The recent US policy towards international LNG companies only confuses and harms Europe. It makes no sense for the US to lift sanctions against Rosneft Germany, while at the same time imposing sanctions on alternative non-Russian sources of hydrocarbons that Europe has long been "cultivating" in the production of natural gas in Turkmenistan and Azerbaijan, with the logic that these sanctions are against Russia and China, even though Russian companies such as Lukoil and Rosneft, or the Chinese CNPC, have minority packages in these sources. The difference is the presence of American energy companies.
What Washington is doing is imposing sanctions on Europe, which is looking for non-Russian energy sources and any non-American energy supplier. Even more ironic is the fact that, when Lukoil's projects were not subject to sanctions, even though they were the subject of controversy, it was more difficult for the company to transfer funds or assets to Russia. Now that these sanctions have been imposed, Lukoil has less incentive to comply with international regulatory bodies and is proceeding with asset sales, with the proceeds likely ending up in the Russian war machine.
Sanctions against Lukoil would be effective if they were applied consistently in the context of a broader geopolitical strategy or taking into account America's European partners. Lukoil and its European subsidiaries are under sanctions, while some of its projects with American partners are exempt. Washington would serve its interests better if it went one way or the other, rather than a compromise that satisfies no one and alienates allies.

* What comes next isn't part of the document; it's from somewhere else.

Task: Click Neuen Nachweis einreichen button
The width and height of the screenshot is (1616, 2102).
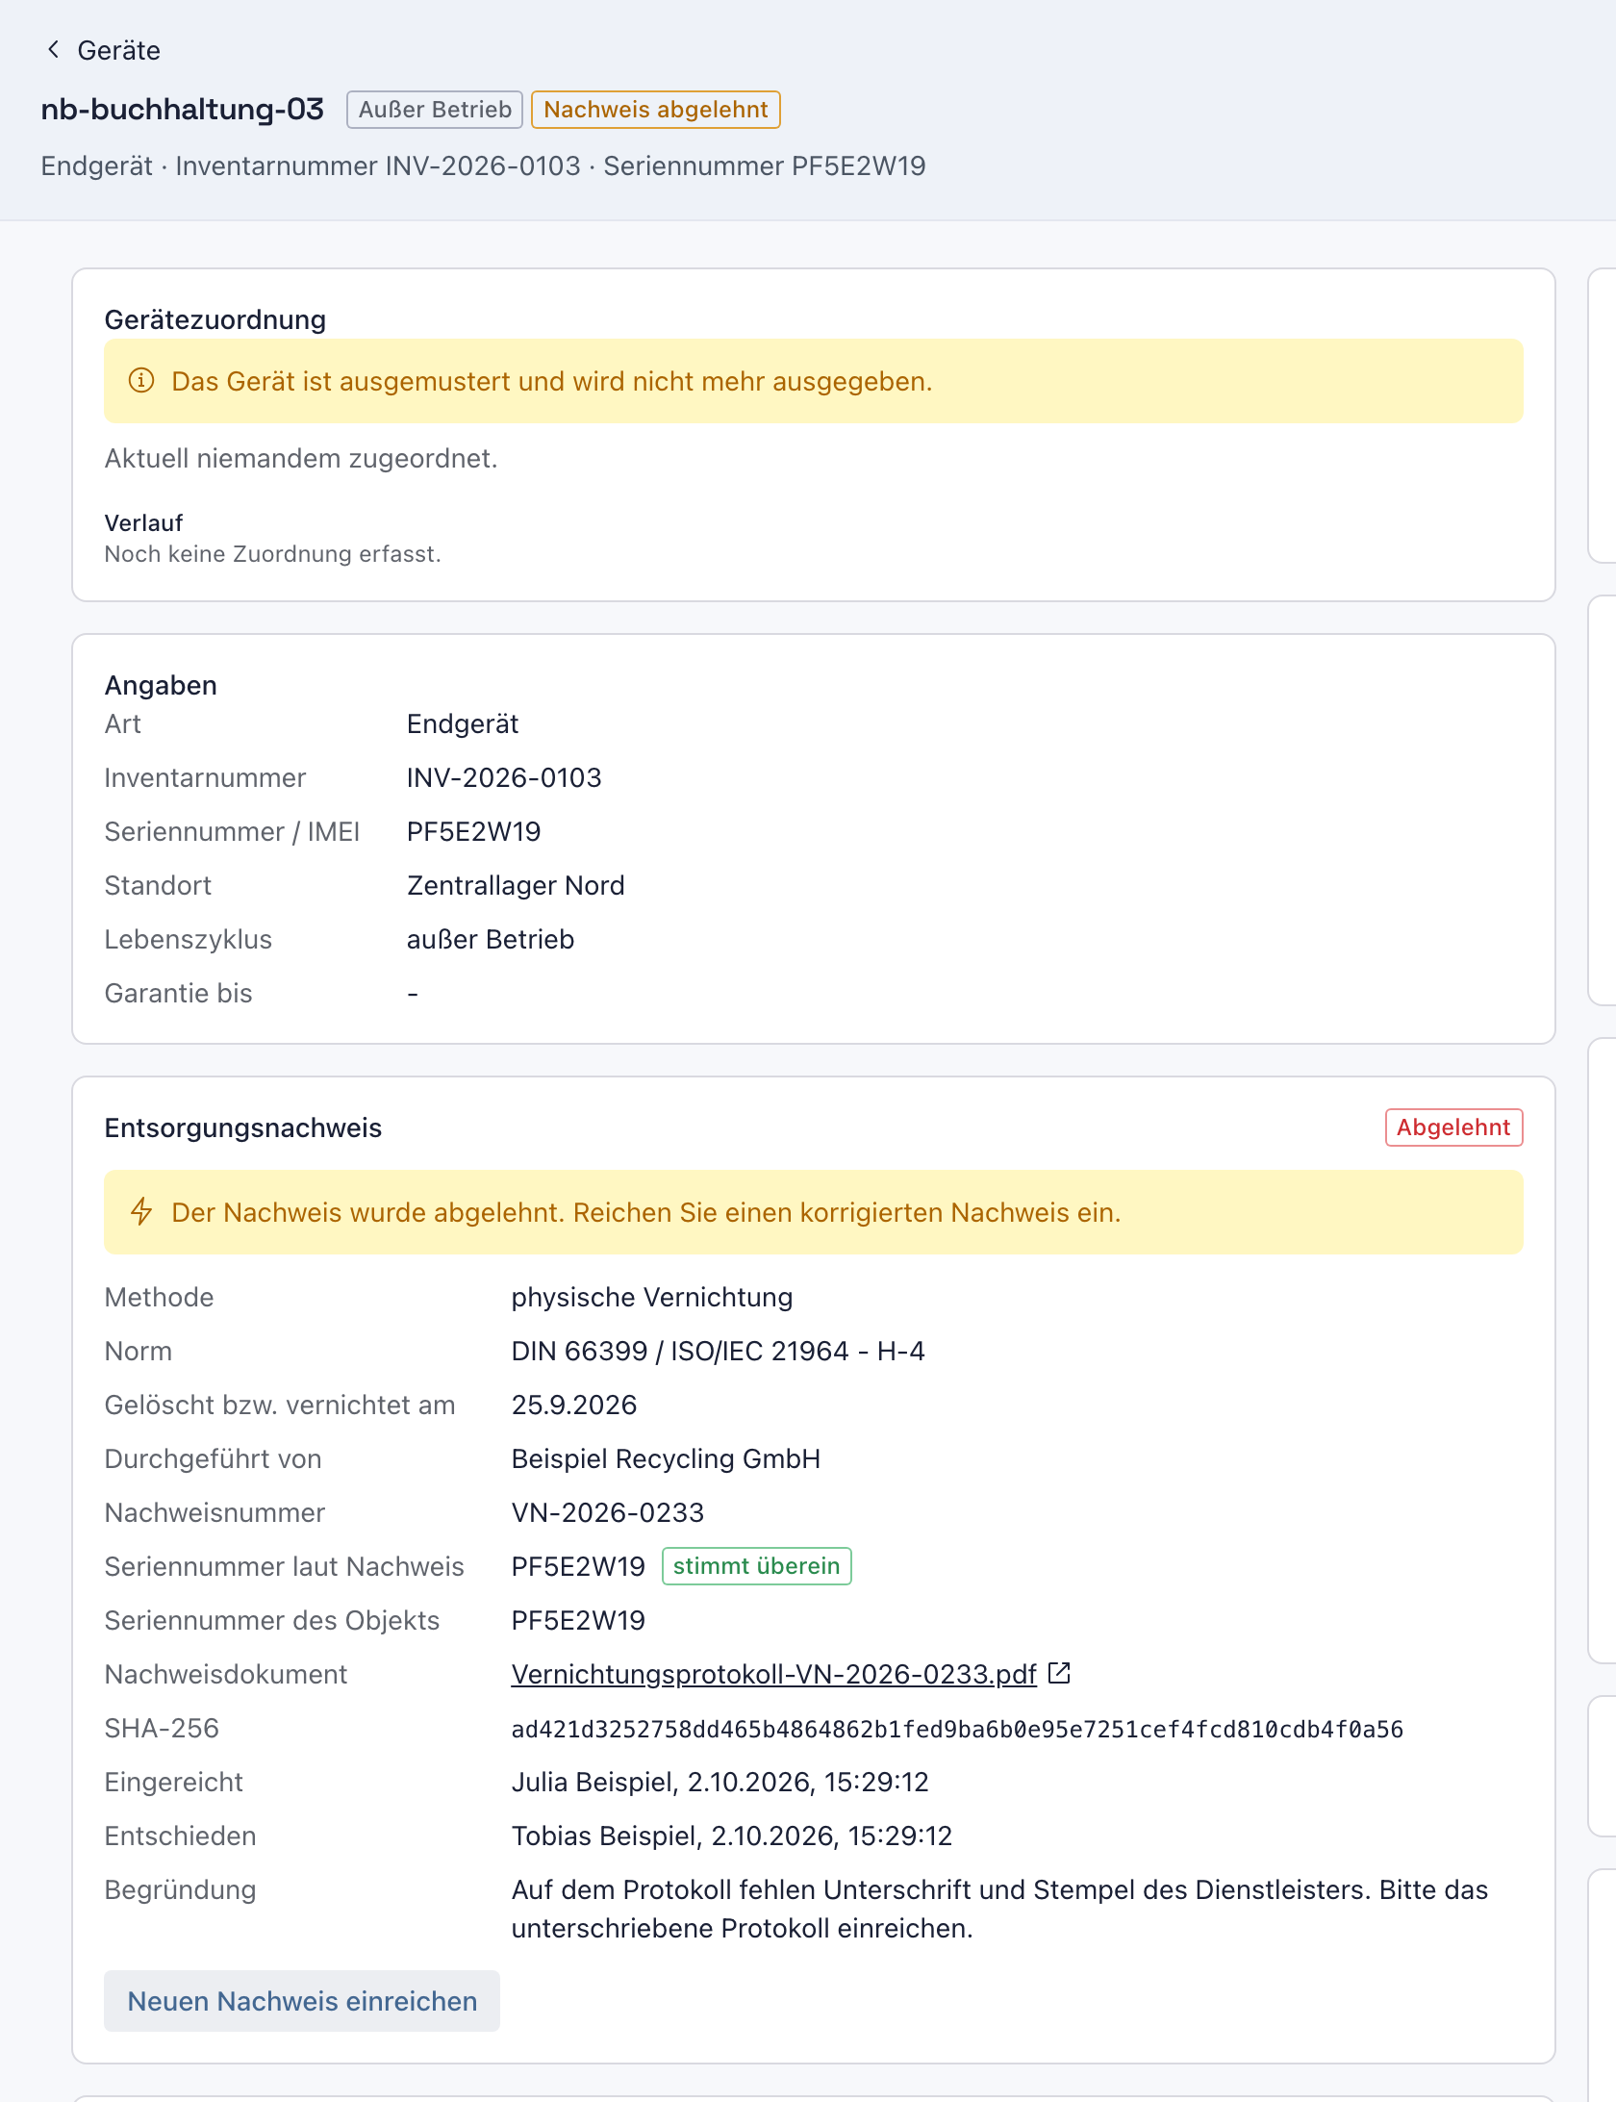Action: click(302, 2001)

Between solidarity and survival
The "schizophrenic" policy of the US regarding energy sanctions, the inability to decide whether to relax or increase the pressure on Russia or China, while de facto imposing sanctions on Europe, will make it easier for Brussels to listen to the voices that question the usefulness of the Western alliance.
In any case, the intransigent pursuit of economic dominance over China and, to a lesser extent, over Russia undermines its long-term cooperation with Europe. The pursuit of American economic interests is understandable, but in its current form it is self-destructive. Few dispute that sanctions against China on security and human rights issues have moral and political utility. However, ethics does not pay electricity bills or secure raw materials.
The challenge for Washington is that it must not take Europe for granted and recognize that even allies with shared democratic traditions need material incentives to stay on its side. U.S. foreign policy needs to pay more attention to Europe's energy and industrial challenges. For its part, Brussels must accept justified American actions against China and understand market disturbances as a reality of competition between great powers. If Washington cannot make these minimal concessions, U.S. power will continue to erode in favour of China.